For the first few seasons until that new stadium was built, the Seminoles played at Centennial Field on South Monroe Street in Tallahassee.
In November of 2004, the stadium’s field was named after a second FSU great, Bobby Bowden. The head football coach received the honor of after leading FSU to two national championships, 12 ACC titles and 28-straight bowl games. Today, it’s known as Bobby Bowden Field at Doak Campbell Stadium.
Doak Campbell Stadium
The stadium is currently the second largest in the ACC behind only Clemson, and it’s the 19th largest in all of NCAA football. It is also the second largest in the state just behind Ben Hill Griffin at the University of Florida.
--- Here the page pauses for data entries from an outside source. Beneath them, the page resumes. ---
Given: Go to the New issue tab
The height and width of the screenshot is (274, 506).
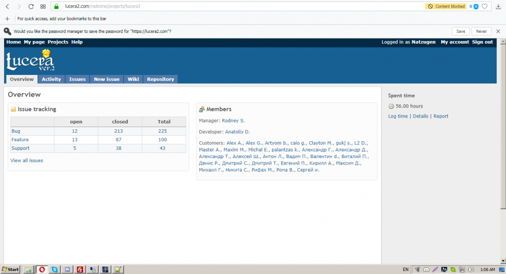Looking at the screenshot, I should pos(107,79).
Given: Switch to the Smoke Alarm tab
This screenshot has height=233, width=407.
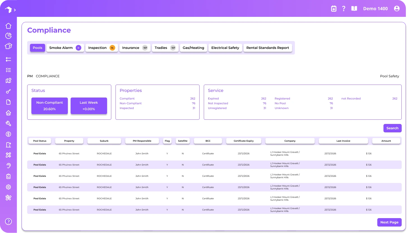Looking at the screenshot, I should [x=65, y=48].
But when it was first built and completed back in 1950, it was nowhere near the size it is today.
On the first game day in Doak S. Campbell Stadium — led by head coach Ed Williamson on the sideline — the Florida State Seminoles could only host 15,000 people when they beat the Randolph-Macon College Yellow Jackets, 40-7. It has experience multiple expanses since then and now holds 79,560 screaming fans.
The record for attendance at Doak Campbell is 84,409 when the Seminoles played the Miami Hurricanes in 2013, winning 41-14, and three of the stadium’s top four attendance records came when hosting rival Miami. The second highest attendance came against then-No. 1 Oklahoma (2011) while the rest of the top 10 is rounded out by Florida, Virginia, Notre Dame, and North Carolina State.
The stadium doesn’t just hold the field for football games though. It also has quite a few parts within the brick facade. The whole University Center has four parts that house numerous offices, classrooms and branches of the school.
The newest features inside the stadium are the scoreboards in the North end zone that are 100 feet tall, while the one in the South end zone measures in at 45 feet.
Closest to the South end zone of the stadium on Stadium Drive, there is a statue of Chief Osceola and Renegade. Even though Campbell wasn’t alive to see the signature duo ride through his stadium when they were introduced five years after his death, he is the reason there is a stadium they can ride though today.